Segment Start: Data to process

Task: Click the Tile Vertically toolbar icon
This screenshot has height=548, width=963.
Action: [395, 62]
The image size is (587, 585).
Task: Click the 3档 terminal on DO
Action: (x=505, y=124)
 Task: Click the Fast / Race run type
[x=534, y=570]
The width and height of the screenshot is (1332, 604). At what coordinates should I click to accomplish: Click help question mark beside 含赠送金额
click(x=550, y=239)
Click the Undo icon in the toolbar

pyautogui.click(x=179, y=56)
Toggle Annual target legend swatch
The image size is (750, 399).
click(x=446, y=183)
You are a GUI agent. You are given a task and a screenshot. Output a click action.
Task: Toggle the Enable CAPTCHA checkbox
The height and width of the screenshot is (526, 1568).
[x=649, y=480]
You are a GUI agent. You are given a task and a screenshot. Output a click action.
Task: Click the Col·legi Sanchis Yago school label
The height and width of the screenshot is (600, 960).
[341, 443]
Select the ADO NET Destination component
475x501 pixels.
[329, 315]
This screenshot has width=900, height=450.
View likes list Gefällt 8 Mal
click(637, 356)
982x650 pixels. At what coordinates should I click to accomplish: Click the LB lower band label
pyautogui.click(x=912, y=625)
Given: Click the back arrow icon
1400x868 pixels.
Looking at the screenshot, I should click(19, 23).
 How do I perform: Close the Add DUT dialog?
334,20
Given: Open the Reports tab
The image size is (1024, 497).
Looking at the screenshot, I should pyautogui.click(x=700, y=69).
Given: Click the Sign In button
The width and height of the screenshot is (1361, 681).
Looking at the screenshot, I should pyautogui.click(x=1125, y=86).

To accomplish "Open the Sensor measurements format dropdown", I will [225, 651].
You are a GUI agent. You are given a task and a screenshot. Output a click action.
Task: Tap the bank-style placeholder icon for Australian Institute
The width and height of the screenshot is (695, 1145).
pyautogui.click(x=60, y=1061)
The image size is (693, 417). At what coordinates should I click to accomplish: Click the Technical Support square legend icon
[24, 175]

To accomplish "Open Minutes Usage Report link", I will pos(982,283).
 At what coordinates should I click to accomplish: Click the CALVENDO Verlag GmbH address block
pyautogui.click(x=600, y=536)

Segment End: Data to process

● **Exercise description**: A single figure is required: how many lines above contain the word "Open".

● **Result for this exercise**: 3